Based on what I have heard from CIOs and CTOs, many organizations would ideally like their front-end developers to have the ability to develop various back-end applications and have the ability to write a full stack application. As a front-end developer wanting to grow their career and/or keep your skills up to date, being able to write full stack applications is a highly sought after skill to learn. 

Staying competitive in the IT marketplace (especially one rocked by a pandemic and a recession), front-end developers should make the effort to learn to architect solutions with 3rd-party integrations in mind. I have heard from CIOs and CTOs that the ability to create code that easily integrates with 3rd-party plugins gives the organization greater flexibility to add to the application in the future. 

4. Avoid job hopping

Do you feel you might be moving around too much in your career? While early on in your career, it is normal and can even be beneficial to work at a couple of different jobs. However, There has to be good reasons behind each decision to change and as you start to progress in your career you should consider sticking around for 3+ years at a time. Hiring managers use a candidate’s history of job hopping as a compass in determining if they will be a fit for their company.
Some companies have a high turnover and will be able to look past frequent job changes, but most look for candidates that demonstrate dependability and loyalty (typically indicated by long tenures at companies).  A CIO recently told me that job hopping can make or break a seemingly great candidate, because of the uncertainty related to retention, engagement, and culture within the company. The moral of the story is that, unless you are a contractor, you need to make sure you think out each career decision you make and really examine your reasons for wanting to make a change.
A good framework to try to achieve is to not have more than 3 jobs in the past 10 years. Most hiring managers tell me if a candidate has more than 3 jobs in the past 10 years “let’s hold off to see if you can find someone with a more stable job history”. This does exclude contractors. 

5. Develop a career road map

One way to help you in making thoughtful career decisions and in avoiding job hopping is developing a career road map. A career road map is a tool that you can use to develop a framework of how you want your career to go. A great exercise to conduct is to think about where you want to be short term (3-5 years) and long term (10-20 years) from now in your career. Hiring a coach or asking a mentor to help with your road map has proven to be a great way to get started.

What is your end goal?

Once you have that nailed down, come up with a couple different paths based on what kind of skills you would like to develop, what kind of promotions you want to get, and what kind of companies you want to work for. All of these factors go into shaping your career. 

An important note is build flexibility while traversing your roadmap. It should act as a system that can allow you to measure your progress and identify the right opportunities, but not as a rigid structure that must be followed to a T. Do not let the map hold you back.

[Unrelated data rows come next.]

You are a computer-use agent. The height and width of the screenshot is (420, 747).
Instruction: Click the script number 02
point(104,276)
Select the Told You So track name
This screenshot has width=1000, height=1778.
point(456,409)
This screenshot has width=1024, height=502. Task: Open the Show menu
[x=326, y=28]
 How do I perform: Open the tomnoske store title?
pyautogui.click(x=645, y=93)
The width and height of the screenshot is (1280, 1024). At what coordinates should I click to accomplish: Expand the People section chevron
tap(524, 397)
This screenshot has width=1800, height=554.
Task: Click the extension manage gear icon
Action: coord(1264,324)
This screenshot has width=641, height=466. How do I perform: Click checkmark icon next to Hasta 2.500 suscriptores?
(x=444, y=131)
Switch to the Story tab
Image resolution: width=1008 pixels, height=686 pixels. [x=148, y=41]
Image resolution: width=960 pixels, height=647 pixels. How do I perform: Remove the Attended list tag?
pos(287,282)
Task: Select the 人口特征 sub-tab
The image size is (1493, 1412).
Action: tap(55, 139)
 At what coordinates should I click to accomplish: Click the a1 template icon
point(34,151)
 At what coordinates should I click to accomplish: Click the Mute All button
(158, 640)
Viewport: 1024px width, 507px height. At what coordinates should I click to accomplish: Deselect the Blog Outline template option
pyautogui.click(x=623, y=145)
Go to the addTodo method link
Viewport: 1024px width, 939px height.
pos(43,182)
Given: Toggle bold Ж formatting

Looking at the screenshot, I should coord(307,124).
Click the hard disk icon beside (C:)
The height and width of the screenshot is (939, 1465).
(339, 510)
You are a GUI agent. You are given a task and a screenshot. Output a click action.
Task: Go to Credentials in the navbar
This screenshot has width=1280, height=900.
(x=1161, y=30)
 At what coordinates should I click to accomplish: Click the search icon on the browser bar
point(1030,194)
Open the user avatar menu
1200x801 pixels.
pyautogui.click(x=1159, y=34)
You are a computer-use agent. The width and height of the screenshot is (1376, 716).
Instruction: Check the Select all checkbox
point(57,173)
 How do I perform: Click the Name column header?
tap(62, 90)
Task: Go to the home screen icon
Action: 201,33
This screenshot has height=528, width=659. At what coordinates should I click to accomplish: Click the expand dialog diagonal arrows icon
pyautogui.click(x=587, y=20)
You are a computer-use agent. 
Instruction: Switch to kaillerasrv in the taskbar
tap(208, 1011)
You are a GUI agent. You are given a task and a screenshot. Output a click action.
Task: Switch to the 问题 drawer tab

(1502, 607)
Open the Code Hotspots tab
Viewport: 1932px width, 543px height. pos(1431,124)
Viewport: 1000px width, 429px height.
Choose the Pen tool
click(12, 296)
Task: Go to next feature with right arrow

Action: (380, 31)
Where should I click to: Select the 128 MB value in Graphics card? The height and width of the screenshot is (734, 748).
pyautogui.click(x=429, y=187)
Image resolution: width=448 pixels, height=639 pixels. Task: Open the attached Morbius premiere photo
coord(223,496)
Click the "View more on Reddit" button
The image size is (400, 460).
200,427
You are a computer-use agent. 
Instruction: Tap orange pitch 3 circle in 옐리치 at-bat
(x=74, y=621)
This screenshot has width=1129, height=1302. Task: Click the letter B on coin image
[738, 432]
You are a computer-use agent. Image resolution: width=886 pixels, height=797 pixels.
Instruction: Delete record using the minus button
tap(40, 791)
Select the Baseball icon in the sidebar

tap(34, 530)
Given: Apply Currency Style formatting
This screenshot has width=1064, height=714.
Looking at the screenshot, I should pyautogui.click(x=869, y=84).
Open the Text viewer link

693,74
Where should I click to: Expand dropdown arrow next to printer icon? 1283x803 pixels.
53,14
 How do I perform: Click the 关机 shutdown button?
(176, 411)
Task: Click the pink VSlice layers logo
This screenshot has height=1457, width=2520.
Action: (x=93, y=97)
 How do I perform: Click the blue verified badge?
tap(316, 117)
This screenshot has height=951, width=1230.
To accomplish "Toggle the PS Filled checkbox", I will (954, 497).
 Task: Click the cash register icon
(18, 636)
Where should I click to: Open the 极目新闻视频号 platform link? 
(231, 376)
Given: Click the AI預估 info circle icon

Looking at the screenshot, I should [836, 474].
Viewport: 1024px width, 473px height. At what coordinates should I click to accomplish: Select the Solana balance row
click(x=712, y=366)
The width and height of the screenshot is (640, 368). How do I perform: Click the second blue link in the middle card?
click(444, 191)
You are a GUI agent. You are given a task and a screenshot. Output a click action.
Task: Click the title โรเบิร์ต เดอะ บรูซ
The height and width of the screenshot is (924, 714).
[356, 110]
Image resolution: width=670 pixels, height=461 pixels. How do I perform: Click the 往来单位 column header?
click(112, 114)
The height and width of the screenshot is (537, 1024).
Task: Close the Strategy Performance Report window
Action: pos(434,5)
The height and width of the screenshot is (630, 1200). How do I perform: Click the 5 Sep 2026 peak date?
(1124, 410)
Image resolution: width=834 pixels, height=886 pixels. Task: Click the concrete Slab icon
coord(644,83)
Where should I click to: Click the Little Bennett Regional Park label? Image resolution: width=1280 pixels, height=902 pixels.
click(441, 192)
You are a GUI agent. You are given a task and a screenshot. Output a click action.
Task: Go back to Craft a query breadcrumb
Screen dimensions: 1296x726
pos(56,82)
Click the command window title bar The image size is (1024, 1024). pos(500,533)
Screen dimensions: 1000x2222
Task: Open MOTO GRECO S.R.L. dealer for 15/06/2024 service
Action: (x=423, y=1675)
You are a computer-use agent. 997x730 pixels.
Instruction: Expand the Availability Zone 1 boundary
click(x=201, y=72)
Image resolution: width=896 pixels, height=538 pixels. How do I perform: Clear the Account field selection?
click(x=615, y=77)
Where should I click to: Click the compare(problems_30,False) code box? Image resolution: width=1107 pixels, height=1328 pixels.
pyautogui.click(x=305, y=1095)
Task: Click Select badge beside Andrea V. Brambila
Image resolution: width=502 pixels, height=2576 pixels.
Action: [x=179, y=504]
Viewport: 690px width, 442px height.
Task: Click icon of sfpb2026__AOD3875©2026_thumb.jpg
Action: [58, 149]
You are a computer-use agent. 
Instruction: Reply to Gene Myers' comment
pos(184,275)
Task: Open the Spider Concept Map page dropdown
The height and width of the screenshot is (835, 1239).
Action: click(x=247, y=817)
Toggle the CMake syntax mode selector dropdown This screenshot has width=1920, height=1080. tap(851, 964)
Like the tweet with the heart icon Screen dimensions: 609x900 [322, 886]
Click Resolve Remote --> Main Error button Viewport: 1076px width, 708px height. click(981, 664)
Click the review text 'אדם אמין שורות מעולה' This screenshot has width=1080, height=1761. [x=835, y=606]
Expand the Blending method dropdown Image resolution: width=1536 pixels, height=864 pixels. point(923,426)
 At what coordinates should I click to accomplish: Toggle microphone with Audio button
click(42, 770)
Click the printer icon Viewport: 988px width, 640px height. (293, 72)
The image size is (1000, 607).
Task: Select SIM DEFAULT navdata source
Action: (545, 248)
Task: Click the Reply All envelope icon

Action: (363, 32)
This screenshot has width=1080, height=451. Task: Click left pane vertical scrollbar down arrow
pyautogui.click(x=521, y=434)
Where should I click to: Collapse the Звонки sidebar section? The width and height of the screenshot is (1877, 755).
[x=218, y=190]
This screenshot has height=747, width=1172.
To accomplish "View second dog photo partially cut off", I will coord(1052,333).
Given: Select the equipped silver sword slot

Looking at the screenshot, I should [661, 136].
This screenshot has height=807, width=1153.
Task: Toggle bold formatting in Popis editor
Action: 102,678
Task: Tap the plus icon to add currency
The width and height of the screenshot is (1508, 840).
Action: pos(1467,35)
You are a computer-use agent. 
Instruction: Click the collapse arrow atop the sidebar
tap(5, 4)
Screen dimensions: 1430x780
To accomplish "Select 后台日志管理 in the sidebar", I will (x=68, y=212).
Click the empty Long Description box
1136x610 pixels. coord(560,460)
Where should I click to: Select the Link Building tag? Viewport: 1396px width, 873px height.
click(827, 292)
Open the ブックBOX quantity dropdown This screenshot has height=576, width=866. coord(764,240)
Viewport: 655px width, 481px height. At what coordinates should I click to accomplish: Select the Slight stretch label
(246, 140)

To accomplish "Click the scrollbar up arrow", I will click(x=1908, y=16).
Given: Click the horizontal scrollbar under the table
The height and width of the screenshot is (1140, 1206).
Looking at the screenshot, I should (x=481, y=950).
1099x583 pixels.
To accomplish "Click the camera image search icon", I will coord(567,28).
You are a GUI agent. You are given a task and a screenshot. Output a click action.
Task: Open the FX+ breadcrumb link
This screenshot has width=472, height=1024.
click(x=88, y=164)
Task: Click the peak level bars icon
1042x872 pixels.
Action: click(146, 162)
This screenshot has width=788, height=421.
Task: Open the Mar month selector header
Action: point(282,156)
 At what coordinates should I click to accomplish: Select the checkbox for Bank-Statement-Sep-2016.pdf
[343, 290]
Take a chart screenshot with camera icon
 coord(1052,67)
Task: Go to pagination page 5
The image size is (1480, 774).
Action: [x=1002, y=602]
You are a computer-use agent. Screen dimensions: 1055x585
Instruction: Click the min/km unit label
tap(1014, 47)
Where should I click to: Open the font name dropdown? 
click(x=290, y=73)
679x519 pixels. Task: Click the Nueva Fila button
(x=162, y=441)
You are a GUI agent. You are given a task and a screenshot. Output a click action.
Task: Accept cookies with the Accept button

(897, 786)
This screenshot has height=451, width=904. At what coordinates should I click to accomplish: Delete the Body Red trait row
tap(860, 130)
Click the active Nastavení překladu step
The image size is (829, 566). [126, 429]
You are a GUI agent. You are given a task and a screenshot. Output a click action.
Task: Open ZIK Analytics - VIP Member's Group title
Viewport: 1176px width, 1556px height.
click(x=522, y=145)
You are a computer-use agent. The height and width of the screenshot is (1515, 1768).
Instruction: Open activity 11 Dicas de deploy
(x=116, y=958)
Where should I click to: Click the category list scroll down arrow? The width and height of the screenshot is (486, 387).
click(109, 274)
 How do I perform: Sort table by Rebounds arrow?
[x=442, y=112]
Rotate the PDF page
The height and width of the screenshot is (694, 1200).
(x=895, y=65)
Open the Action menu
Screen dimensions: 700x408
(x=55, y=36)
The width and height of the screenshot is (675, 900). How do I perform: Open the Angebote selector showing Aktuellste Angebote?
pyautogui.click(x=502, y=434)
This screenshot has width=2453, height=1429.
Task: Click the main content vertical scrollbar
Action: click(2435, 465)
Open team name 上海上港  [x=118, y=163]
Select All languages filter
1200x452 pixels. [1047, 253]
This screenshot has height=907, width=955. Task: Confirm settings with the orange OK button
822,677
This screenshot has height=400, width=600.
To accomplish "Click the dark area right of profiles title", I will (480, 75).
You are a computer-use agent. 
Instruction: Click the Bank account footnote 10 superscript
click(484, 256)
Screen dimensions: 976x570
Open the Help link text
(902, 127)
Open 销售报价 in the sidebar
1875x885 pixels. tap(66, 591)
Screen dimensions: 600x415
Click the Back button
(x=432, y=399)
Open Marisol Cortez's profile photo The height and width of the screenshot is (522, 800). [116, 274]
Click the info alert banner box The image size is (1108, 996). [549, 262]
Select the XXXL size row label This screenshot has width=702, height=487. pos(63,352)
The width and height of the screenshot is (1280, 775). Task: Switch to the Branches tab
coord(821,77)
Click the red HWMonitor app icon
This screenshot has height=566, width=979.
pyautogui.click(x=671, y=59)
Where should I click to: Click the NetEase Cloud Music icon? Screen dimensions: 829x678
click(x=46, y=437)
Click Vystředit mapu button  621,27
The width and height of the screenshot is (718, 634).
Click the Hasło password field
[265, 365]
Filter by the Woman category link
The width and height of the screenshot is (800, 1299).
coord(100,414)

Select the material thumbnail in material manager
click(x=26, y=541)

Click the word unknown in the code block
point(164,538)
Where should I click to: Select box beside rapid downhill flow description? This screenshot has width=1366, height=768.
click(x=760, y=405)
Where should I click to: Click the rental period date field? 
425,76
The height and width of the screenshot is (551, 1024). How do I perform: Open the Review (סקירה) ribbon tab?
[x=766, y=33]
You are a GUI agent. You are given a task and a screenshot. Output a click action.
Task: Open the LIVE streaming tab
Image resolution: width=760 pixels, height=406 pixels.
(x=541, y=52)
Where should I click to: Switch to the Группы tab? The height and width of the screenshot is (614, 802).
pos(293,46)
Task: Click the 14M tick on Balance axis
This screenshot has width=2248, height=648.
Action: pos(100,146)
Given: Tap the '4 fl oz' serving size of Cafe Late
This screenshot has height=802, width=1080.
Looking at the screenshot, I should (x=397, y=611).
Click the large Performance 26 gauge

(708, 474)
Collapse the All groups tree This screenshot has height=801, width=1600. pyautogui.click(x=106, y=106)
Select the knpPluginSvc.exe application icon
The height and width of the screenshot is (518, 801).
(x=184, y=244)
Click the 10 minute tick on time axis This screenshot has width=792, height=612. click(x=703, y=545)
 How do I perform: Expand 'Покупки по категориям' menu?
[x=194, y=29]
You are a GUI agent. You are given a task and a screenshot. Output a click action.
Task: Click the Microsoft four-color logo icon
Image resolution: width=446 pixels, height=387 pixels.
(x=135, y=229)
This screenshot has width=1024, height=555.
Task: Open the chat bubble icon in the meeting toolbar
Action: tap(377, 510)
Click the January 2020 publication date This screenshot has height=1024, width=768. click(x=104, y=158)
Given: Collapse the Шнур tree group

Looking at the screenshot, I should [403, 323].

Think of it as a map of the US. There are many routes you can take to get from the east coast to the west coast, but as long as you have a sense of where you’re going you can make it to your destination.

Emerald’s advice

When it comes down to it, slight adjustments can have positive results on career trajectory and prospects. Avoid these mistakes by investing into yourself by reading books, getting a mentor, and being mindful of your work. Happy developing!